Understanding of child development has evolved over the past 30 years. It appears clear that a boy that age should not be held to the severe accountability that involves incarceration, even within the juvenile justice system. Charged as a juvenile at age 9, the sternest sentence the child would receive is probation, though judges have broad leeway to prescribe hospitalization or other treatments. A child’s brain doesn’t develop a sense of time and consequences and weighing risk until later in adolescence, said Amanda Moreno, a professor at the Erikson Institute, a graduate school focused on early childhood development. “Even at age 8 or 9, there’s a lot they don’t know about being future-oriented,” Moreno said, including understanding the results their actions can cause.
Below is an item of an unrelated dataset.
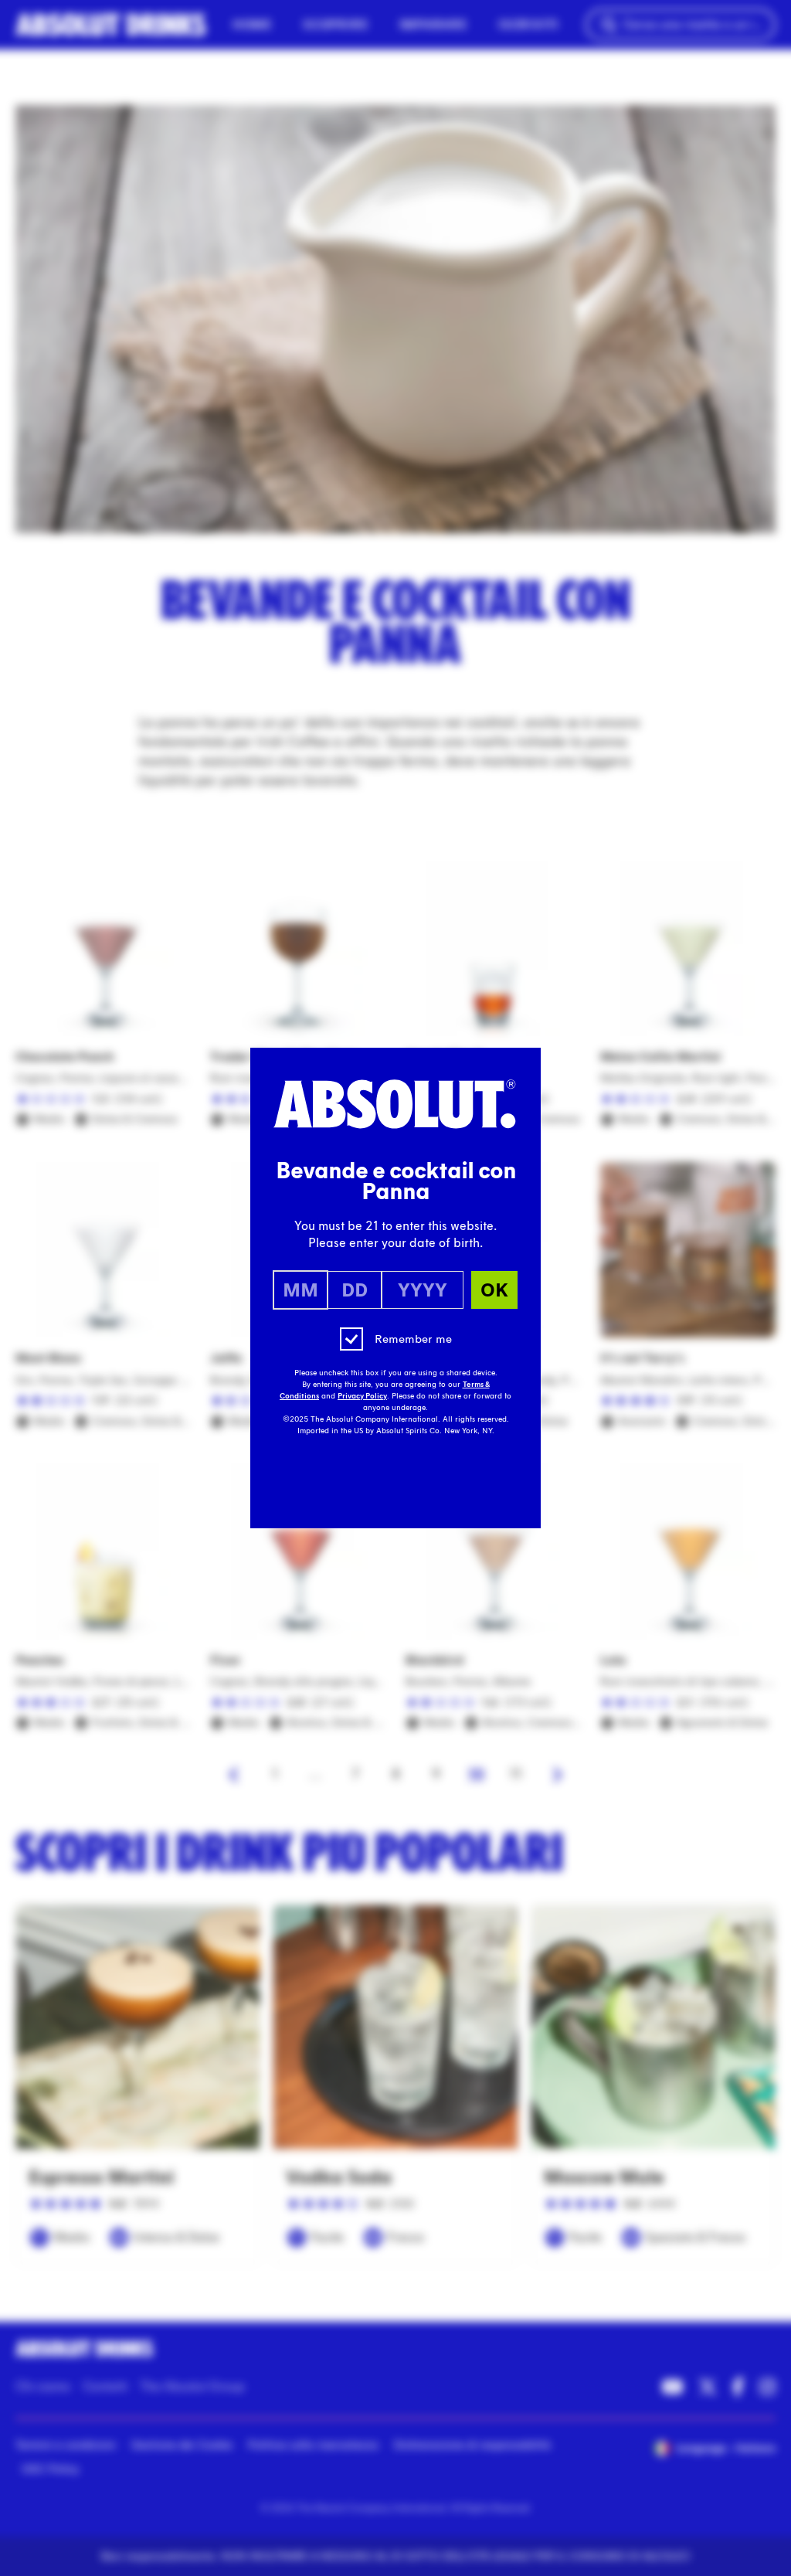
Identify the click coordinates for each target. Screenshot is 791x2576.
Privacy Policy (362, 1396)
Time will tell what life holds for this troubled boy, but the severity of murder charges is counterproductive. A heavy dose of stress and trauma now overlays whatever issues he may have already had. Surely counseling awaits and, based on the mother’s description of her son’s mental health, other forms of care.

It should be up to caseworkers and other experts to determine the best course of action. The state’s posture toward him should be one of healing and protection, not punishment – to prevent this boy from spiraling further and to prevent this tragic fire from destroying another life.